• Work to be completed: How many lines in the entries below contain the string "size"? Matching is case-sensitive, and the reply should be only the number.

• Rows:
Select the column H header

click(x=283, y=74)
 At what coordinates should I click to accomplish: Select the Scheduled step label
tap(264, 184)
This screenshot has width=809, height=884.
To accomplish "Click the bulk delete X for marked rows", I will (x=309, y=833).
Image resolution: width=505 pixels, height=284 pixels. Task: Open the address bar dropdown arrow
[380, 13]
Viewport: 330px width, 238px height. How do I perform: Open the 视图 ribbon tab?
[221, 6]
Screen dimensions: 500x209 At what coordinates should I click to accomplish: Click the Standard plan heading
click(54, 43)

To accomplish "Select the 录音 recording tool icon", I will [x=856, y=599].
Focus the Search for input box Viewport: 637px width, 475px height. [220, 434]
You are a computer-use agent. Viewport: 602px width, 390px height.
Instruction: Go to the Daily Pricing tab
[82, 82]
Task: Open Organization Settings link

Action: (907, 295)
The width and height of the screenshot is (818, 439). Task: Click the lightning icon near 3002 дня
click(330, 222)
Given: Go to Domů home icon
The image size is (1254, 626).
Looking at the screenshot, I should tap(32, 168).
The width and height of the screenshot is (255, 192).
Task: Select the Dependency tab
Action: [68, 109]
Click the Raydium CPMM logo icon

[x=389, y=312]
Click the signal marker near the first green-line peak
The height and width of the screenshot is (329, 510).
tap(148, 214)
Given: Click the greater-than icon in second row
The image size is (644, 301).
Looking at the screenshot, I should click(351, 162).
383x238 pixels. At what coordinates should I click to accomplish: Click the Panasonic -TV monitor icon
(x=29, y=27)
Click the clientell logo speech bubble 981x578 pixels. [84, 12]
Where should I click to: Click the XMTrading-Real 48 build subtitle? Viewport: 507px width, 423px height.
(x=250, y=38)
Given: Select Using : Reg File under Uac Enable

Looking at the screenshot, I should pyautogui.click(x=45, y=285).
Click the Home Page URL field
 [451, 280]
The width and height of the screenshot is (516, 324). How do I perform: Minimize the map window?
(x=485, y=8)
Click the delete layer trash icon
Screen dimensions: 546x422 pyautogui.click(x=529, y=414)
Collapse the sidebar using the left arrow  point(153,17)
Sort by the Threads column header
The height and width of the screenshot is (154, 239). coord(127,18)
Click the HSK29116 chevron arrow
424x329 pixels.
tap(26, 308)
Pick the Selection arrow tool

• Solution to this exercise: 2